When we build applications that need to present complex numeric information to users, it’s inevitable that sooner of later we will have to find a way to show graphs of that information to the user. There are many graphing libraries, but they often look bad and they tend to be very hard to work with. Luckily, there is an application from Microsoft which has already considered many of the issues related to presenting numeric information: Excel!
Excel provides a simple way to work with numerical information to users. It’s been one of the most popular business applications of all time, so many users know already how to use it. It makes sense to consider Excel spreadsheets as an output format for those business applications which need to do reporting on numbers in a rich format complete with graphs and calculated fields. A nice extra feature of reporting in spreadsheet form is that the user can play with the information. For example, (s)he can create a pivot table from it and rotate the data, which helps bring the report alive.
Many financial applications now report in Excel format and the best known library to create these spreadsheets programmatically is POI. POI has been around for a long time and it is relatively easy to use. Most of the questions using POI are related to manipulating spreadsheets so that they can easily be merged or enriched with dynamically generated data.
When we use Excel as a reporting format, obviously we will want to inject dynamically generated data into the spreadsheets. If we didn’t do this, we would not be building “reports”. One can do this brute force by creating the spreadsheets from scratch from our custom applications which need to produce the Excel report, or we can do this in a smarter way where we build the spreadsheets as we would normally build spreadsheets, but using sample data, then allow our application simply to replace the sample data in the spreadsheets.
Why not hand-generate the spreadsheets?
Think of all the fancy GUI functions of Excel! It let’s you do so much so quickly. Its graphical UI will do much of the heavy lifting for you, so you don’t have to calculate references and you don’t have to manually fix the settings for each graph. This is precisely why people like using it in the first place. Now, think of you having to do all of this by hand. That is what we do when we use a graphing library: we custom-code everything. This doesn’t really make any sense in many cases, when building spreadsheets programatically.

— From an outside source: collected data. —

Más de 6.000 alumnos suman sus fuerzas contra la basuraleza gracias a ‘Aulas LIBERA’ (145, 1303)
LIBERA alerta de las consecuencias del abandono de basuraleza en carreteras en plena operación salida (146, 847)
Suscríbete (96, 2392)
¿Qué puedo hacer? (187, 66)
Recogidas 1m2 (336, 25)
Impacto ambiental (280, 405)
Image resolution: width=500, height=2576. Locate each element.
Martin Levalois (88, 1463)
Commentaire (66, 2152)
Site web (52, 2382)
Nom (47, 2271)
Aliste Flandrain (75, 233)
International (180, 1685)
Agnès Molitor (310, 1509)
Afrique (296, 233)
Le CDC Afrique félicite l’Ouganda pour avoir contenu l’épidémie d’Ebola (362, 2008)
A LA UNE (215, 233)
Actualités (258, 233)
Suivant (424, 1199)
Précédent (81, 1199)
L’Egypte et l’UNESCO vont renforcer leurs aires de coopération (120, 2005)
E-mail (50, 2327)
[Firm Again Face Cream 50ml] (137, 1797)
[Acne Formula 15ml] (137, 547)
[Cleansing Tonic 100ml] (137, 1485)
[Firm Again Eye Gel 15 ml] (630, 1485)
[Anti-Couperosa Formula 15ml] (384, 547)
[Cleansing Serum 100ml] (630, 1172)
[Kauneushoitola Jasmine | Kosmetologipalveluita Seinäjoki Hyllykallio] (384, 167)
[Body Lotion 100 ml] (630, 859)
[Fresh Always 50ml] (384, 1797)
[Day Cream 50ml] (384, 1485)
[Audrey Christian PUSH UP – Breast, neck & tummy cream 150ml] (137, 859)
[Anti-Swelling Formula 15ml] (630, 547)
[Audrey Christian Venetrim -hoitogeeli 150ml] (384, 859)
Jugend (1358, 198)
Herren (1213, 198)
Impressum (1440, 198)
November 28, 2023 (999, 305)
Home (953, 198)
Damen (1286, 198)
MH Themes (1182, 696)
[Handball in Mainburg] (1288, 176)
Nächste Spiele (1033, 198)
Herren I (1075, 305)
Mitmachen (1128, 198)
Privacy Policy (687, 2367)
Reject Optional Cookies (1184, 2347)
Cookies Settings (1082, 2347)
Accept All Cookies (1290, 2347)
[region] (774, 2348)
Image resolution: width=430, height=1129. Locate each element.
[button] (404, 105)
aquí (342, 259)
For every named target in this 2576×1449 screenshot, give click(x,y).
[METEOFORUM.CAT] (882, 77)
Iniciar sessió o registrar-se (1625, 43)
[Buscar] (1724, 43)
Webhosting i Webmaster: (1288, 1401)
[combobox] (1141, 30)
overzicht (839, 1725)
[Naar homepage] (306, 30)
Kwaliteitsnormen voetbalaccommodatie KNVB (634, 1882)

So what is a “smarter” way
We can build Excel spreadsheets using the Excel app, then name tables and regions in a way that will become easy to replace programatically. Note, that this is where we normally run into issues. For example we can put our sample data into Excel and create a table out of it, then create a graph based on that table. Using POI, we can replace the sample data expecting that is all we have to do. But when we open the spreadsheet we quickly realize that the graph is broken and so is the table that it’s based on. After copying in the sample data, the references will no longer work, the totals will be wrong, and many things will simply be wiped out, because we overwrote them when we copied in our dynamic data.
Follow these steps to assure that critical pieces of the spreadsheet are preserved: Tables, regions, totals, and graphs.
The source code my Scala POI wrapper can be found on GitHub: https://github.com/kornelc/scala-poi.git
Steps to take in Excel:
Create a spreadsheet in .xlsm format
Open up Excel and create a spreadsheet with one sheet in it. Save this new blank spread sheet in .xlsm format.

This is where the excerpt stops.